To disclose or not to disclose

Margin loans are not treated as a financial product under the Act and therefore not subject to the same rules and regulations as, say, shares and managed funds.

However, despite this, it is arguable that planners who provide advice/recommendations to their clients in relation to margin lending do so as part of a financial service to the client.

This is because the purpose of the loan is to grow the financial portfolio of the client. Accordingly, the relationships and benefits associated with any aspect of the overall investment strategy and advice given to the client should be disclosed.

In addition, financial planners owe a duty of care to their clients when providing financial advice, regardless of whether the actual product associated with the advice falls under the ‘financial product’ banner.

Accordingly, any potential conflict of interest arising from the planner/margin lender/client relationship should be managed and at a minimum disclosed. This would seem to be appropriate practice and in keeping with the financial planning industry’s push for greater transparency, whether a legal obligation or otherwise.

Tip: the client should be in a position to make an informed financial decision and therefore should be made aware of any issues that may be seen as having the potential to impact on the objectivity of the financial advice provided.

Regulating the credit industry

There have been calls to regulate the margin lending industry for some time.

The Federal Government’s Productivity Commission has been active in this regard by recently releasing its final report, Review of Australias Consumer Policy Framework on May 8, 2008.

The report recommends transferring the responsibility for regulating consumer credit to the Federal Government.

Prior to the release of the report, ASIC provided a submission to the commission calling for margin lending to be regulated in accordance with the financial services regime under Chapter 7 of the Act.

In particular, ASIC submitted that the margin loans were closely connected with the underlying investments that they fund and were therefore part of the investment ‘decision-making process’ regulated under Chapter 7 of the Act. This view is consistent with the argument previously posed in this article.

At the time of drafting this paper, no further submissions to the report have been invited and it is likely that some aspects of the report will be implemented in time.

_Input data:_
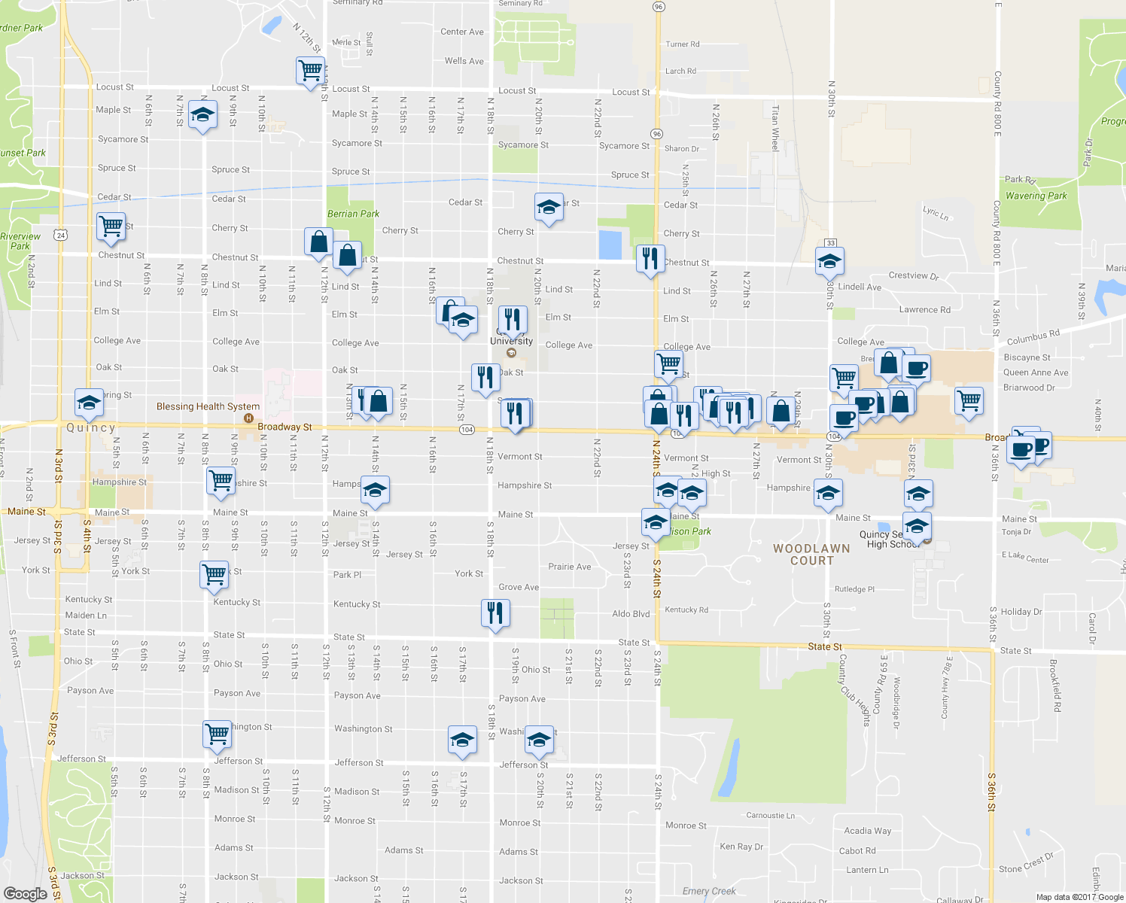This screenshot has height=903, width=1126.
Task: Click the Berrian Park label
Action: [x=353, y=214]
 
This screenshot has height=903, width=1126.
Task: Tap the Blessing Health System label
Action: [x=208, y=406]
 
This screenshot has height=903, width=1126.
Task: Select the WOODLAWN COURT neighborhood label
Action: [x=811, y=555]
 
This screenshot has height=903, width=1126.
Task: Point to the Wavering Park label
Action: [x=1036, y=196]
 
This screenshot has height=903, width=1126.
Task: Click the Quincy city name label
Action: [x=91, y=427]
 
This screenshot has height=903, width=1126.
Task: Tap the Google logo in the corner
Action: [x=25, y=893]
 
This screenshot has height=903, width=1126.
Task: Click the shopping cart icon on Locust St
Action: [x=310, y=71]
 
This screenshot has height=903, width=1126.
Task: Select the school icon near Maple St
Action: [x=202, y=115]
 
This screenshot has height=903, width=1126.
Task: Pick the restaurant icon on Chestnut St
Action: [x=649, y=258]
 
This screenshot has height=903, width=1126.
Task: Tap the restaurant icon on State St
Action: [x=495, y=613]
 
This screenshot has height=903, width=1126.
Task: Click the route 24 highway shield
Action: [x=60, y=236]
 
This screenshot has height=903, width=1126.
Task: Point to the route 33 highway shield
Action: [x=830, y=242]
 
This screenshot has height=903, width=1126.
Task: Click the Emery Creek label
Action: [x=709, y=891]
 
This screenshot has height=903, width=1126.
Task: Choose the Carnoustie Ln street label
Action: [x=770, y=815]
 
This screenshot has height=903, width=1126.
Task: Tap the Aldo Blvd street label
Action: [x=631, y=614]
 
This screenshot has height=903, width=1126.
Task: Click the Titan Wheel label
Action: [x=775, y=127]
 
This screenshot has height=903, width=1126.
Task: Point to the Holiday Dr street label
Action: [x=1021, y=612]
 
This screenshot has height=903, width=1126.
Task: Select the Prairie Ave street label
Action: [x=569, y=567]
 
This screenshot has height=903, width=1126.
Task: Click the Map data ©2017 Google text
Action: [x=1079, y=897]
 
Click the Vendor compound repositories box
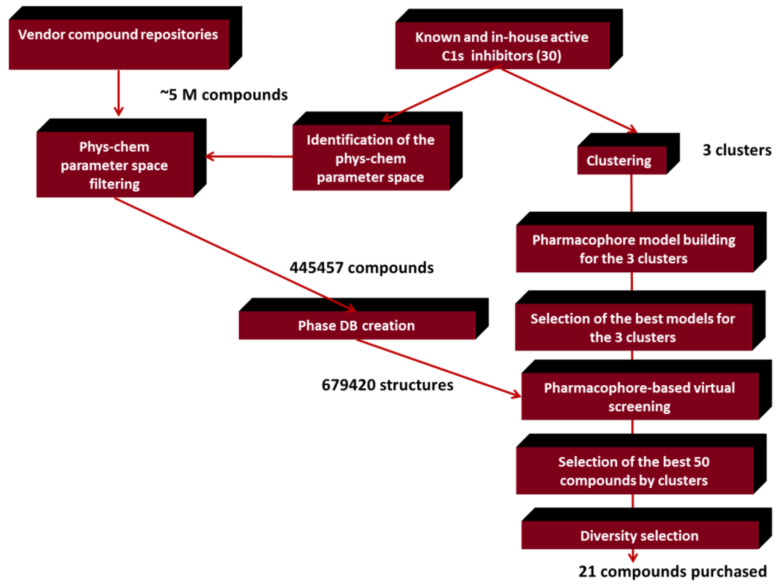pos(119,44)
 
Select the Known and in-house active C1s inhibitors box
pos(502,46)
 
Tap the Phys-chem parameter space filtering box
pos(115,165)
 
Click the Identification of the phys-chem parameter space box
pos(371,158)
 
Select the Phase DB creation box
pos(357,325)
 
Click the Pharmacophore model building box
pos(634,249)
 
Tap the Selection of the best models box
pos(633,328)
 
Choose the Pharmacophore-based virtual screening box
pos(640,397)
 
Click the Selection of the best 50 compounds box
pos(634,471)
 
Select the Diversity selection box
pos(640,536)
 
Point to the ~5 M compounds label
pos(224,95)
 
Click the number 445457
pos(316,268)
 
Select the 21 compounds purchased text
pos(672,571)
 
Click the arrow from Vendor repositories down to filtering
pos(119,92)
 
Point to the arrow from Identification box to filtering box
pos(249,156)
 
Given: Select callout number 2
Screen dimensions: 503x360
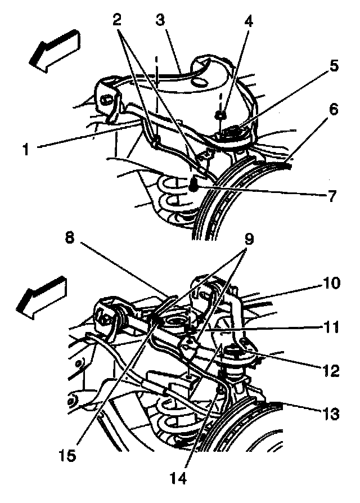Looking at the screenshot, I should pos(117,21).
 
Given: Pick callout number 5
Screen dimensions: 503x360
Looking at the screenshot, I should pos(334,65).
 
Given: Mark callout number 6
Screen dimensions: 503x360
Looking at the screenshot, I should pos(334,110).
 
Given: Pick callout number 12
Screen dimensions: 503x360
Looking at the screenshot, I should pos(331,371).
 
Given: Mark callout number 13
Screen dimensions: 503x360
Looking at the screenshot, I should pos(332,415).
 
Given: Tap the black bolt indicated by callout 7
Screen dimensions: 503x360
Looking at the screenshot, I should pos(192,183).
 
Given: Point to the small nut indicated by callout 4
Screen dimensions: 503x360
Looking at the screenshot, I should pos(220,116).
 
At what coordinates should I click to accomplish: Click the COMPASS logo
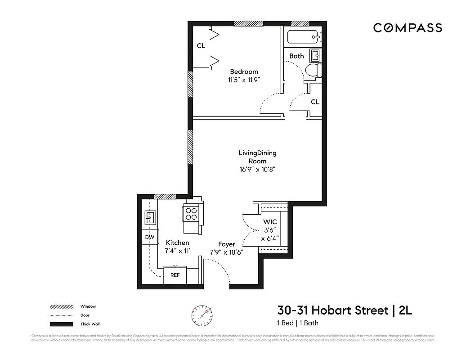pyautogui.click(x=408, y=28)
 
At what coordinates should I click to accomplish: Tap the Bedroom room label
pyautogui.click(x=244, y=72)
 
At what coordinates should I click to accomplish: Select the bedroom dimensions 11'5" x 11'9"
pyautogui.click(x=244, y=80)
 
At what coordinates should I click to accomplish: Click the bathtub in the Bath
pyautogui.click(x=302, y=37)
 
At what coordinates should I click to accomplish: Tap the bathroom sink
pyautogui.click(x=316, y=56)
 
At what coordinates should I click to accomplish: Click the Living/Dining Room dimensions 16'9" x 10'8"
pyautogui.click(x=257, y=170)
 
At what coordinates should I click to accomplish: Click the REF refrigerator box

_Work task 1:_ In the margin lending text, on what date did the Productivity Commission release its final report?
_Work task 2:_ Extend the margin lending text past its final sentence.

_Response 1:_ May 8, 2008

_Response 2:_
In addition, on June 3, 2008, Superannuation and Corporate Law Minister Nick Sherry released the green paper, Financial Services and Credit Reform: Improving, Simplifying and Standardising Financial Services and Credit Regulation, which, among other things, proposed regulating the margin lending industry.

In particular, the green paper put forward three options for reform of the margin lending industry:

1. maintain the status quo;

2. include margin loans as a financial product under the Chapter 7 of the Act; or

3. develop a separate Commonwealth regulatory regime for margin loans.

The Government has invited industry to submit comments to the green paper.

What does this mean for planners and licensees?

Although legislation has not yet been introduced, it is envisaged that if margin lending is brought within the scope of Chapter 7 of the Act, there will be specific provisions requiring:

> increased disclosure in both the Financial Services Guide and the Statement of Advice;

> procedures to manage, disclose and avoid conflicts of interest associated with margin loans;

> adequate risk management systems with respect to margin loans; and

> consumer access to alternative dispute resolution schemes for complaints arising from such loans.

While margin loans are not yet regulated under the Act, best practice would dictate that these bullet points already form part of a licensee’s compliance system.

At a minimum, it would seem that any discount on a margin loan received by a planner should be disclosed to the client if that same facility is recommended to them.

Planners should not disregard their duty of care to clients when advising/recommending on margin lending just because at a glance it appears to be an area that does not fall within Chapter 7.

Mary Nicole Ferizis is a solicitor with The Argyle Partnership.